Indian quick Jasprit Bumrah in action at Headingley on day five.Credit: Getty Images
As a team, India were a shambles. No question that as a collection of individuals they are a talented crop despite recent retirements but they need time to click. They became the first side in Test history to score five hundreds and still lose. They collapsed twice, losing seven for 41 in the first innings when 600 seemed certain and six for 31 on the fourth day when they should have posted a 400-plus target that would have forced the Bazballers to contemplate the unpalatable; batting for a draw.

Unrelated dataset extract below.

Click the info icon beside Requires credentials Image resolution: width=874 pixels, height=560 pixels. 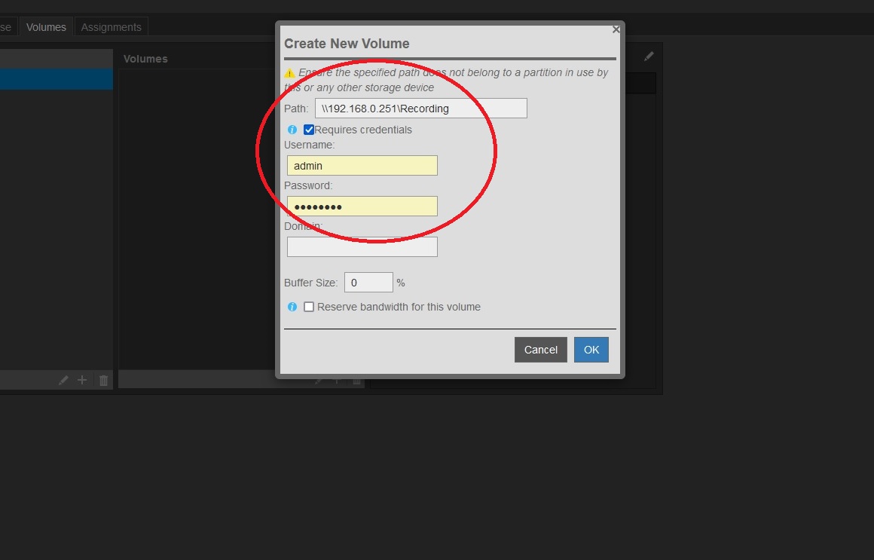tap(292, 130)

India made 11 single-figure scores in the match, England just four. Their fielders failed to back up the bowling with six crucial catches dropped, and some lackadaisical fielding that Virat Kohli would not have stood for. They missed his snarling in the field. Bumrah was a one-man band with the ball taking five for 140 in the match while his three other seamers took nine for 489. Everyone knew the game was up and the Western Terrace started partying when Bumrah did not take the second new ball with 22 needed; India opting to save his legs.
Tickets for day five were just £20 for adults, £5 for children bunking off school, and they bought a terrific day of drama. It may not have the Ashes sheen of 1981 or Stokes in 2019 but Duckett’s man-of-the-match innings deserves its place in Headingley’s history of heroic deeds.

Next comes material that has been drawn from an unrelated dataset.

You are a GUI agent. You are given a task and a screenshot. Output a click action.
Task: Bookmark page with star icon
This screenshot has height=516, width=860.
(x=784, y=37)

From 170 balls he struck 21 fours to clock up a sixth Test hundred, that included an imperious six with a reverse sweep off Jadeja. His stand for the first wicket with Zak Crawley took them beyond 2,000 runs as an opening pair made at an unprecedented 5.03 an over. They really do have a special bond.
Crawley’s slowest Test fifty was a sign he too has shed some of his flakiness and knuckled down for this era-defining run of matches. He was content to let his partner dominate while he dropped anchor. His 65 ended caught at slip off Prasidh Krishna and when Ollie Pope inside edged on to his stumps two overs later, India had a way back in with 165 still required.
Duckett was the key man. He had signalled intent Monday night when he left the first two balls of an innings for the first time and was watchful against Bumrah, waiting for Krishna to come on and punishing him in particular before finding his range with his sweep against Jadeja.
Yashasvi Jaiswal of India drops a catch on day five.Credit: Getty Images
On 97 he offered a catch to deep square leg but Yashasvi Jaiswal dropped his third chance of the match and bowler Mohammed Siraj cursed the heavens. Four balls later he hammered a sweep to bring up his hundred.
After a short shower, the ball started to swing more. England kept out Bumrah and relaxed when Shardul Thakur, the worst player in the match, ran in from the Kirkstall Lane End. Duckett drove a half-volley to cover, and first ball Harry Brook flicked a leg-side catch to the keeper; England were four down with 119 needed.
Ben Stokes was scratchy and his flirts with danger playing the reverse sweep to Jadeja was his downfall, caught at short third-man but Root was super cool. He has been here and done it before. Smith hammered Jadeja for 18 in the final over to speed up the finish.